WHAT YOU WILL DO:
Return the records that follow, matching each one exactly.
———
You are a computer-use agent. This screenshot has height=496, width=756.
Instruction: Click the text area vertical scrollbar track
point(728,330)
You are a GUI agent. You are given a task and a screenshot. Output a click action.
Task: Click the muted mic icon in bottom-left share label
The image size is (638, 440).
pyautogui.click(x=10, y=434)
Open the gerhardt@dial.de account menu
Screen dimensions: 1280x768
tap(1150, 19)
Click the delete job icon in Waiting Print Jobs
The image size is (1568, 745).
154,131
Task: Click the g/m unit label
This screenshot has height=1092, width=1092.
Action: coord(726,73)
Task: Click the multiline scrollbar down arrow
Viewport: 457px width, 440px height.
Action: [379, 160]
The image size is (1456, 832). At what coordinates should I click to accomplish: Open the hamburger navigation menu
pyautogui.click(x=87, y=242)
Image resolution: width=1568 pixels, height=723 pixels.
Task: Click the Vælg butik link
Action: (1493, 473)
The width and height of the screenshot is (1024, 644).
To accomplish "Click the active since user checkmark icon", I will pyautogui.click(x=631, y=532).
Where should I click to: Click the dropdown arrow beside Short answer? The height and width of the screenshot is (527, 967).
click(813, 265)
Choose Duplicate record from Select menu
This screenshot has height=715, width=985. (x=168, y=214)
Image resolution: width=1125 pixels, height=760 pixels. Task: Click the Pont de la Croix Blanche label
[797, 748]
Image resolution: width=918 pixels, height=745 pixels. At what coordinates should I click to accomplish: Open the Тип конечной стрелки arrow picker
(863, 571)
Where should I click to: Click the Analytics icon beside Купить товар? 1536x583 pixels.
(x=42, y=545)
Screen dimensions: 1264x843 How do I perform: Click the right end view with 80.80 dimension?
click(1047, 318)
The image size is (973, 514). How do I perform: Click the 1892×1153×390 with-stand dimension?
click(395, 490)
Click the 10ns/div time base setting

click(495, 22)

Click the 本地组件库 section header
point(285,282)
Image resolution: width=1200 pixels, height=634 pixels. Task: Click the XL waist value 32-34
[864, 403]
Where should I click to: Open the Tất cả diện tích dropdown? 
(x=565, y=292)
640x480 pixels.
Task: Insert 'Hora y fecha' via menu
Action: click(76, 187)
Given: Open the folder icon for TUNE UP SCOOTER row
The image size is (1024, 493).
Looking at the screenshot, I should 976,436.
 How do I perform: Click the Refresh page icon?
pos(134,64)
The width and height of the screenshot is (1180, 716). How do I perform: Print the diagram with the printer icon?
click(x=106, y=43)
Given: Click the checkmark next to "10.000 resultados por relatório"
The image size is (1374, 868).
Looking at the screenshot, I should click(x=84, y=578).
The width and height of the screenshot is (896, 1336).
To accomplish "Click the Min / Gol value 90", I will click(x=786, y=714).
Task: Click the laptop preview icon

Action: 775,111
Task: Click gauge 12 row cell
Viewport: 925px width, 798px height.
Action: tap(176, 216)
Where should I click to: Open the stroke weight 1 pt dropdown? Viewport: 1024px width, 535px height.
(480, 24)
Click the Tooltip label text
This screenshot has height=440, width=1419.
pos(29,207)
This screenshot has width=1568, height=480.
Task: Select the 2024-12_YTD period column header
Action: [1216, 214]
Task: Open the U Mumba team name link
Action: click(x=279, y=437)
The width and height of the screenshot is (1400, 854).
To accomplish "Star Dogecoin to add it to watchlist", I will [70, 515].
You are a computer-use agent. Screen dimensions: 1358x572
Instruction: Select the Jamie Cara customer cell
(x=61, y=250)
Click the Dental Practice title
———
WRITTEN RESPONSE:
You are a computer-use agent. This screenshot has height=496, width=756.
Instruction: Click the text area vertical scrollbar track
point(728,330)
You are a GUI agent. You are given a task and a screenshot. Output a click action.
Task: Click the muted mic icon in bottom-left share label
The image size is (638, 440).
pyautogui.click(x=10, y=434)
Open the gerhardt@dial.de account menu
Screen dimensions: 1280x768
tap(1150, 19)
Click the delete job icon in Waiting Print Jobs
The image size is (1568, 745).
154,131
Task: Click the g/m unit label
This screenshot has height=1092, width=1092.
Action: coord(726,73)
Task: Click the multiline scrollbar down arrow
Viewport: 457px width, 440px height.
Action: [379, 160]
The image size is (1456, 832). At what coordinates should I click to accomplish: Open the hamburger navigation menu
pyautogui.click(x=87, y=242)
Image resolution: width=1568 pixels, height=723 pixels.
Task: Click the Vælg butik link
Action: (1493, 473)
The width and height of the screenshot is (1024, 644).
To accomplish "Click the active since user checkmark icon", I will pyautogui.click(x=631, y=532).
Where should I click to: Click the dropdown arrow beside Short answer? The height and width of the screenshot is (527, 967).
click(813, 265)
Choose Duplicate record from Select menu
This screenshot has height=715, width=985. (x=168, y=214)
Image resolution: width=1125 pixels, height=760 pixels. Task: Click the Pont de la Croix Blanche label
[797, 748]
Image resolution: width=918 pixels, height=745 pixels. At what coordinates should I click to accomplish: Open the Тип конечной стрелки arrow picker
(863, 571)
Where should I click to: Click the Analytics icon beside Купить товар? 1536x583 pixels.
(x=42, y=545)
Screen dimensions: 1264x843 How do I perform: Click the right end view with 80.80 dimension?
click(1047, 318)
The image size is (973, 514). How do I perform: Click the 1892×1153×390 with-stand dimension?
click(395, 490)
Click the 10ns/div time base setting

click(495, 22)

Click the 本地组件库 section header
point(285,282)
Image resolution: width=1200 pixels, height=634 pixels. Task: Click the XL waist value 32-34
[864, 403]
Where should I click to: Open the Tất cả diện tích dropdown? 
(x=565, y=292)
640x480 pixels.
Task: Insert 'Hora y fecha' via menu
Action: click(76, 187)
Given: Open the folder icon for TUNE UP SCOOTER row
The image size is (1024, 493).
Looking at the screenshot, I should 976,436.
 How do I perform: Click the Refresh page icon?
pos(134,64)
The width and height of the screenshot is (1180, 716). How do I perform: Print the diagram with the printer icon?
click(x=106, y=43)
Given: Click the checkmark next to "10.000 resultados por relatório"
The image size is (1374, 868).
Looking at the screenshot, I should click(x=84, y=578).
The width and height of the screenshot is (896, 1336).
To accomplish "Click the Min / Gol value 90", I will click(x=786, y=714).
Task: Click the laptop preview icon

Action: 775,111
Task: Click gauge 12 row cell
Viewport: 925px width, 798px height.
Action: tap(176, 216)
Where should I click to: Open the stroke weight 1 pt dropdown? Viewport: 1024px width, 535px height.
(480, 24)
Click the Tooltip label text
This screenshot has height=440, width=1419.
pos(29,207)
This screenshot has width=1568, height=480.
Task: Select the 2024-12_YTD period column header
Action: [1216, 214]
Task: Open the U Mumba team name link
Action: click(x=279, y=437)
The width and height of the screenshot is (1400, 854).
To accomplish "Star Dogecoin to add it to watchlist", I will [70, 515].
You are a computer-use agent. Screen dimensions: 1358x572
Instruction: Select the Jamie Cara customer cell
(x=61, y=250)
Click the Dental Practice title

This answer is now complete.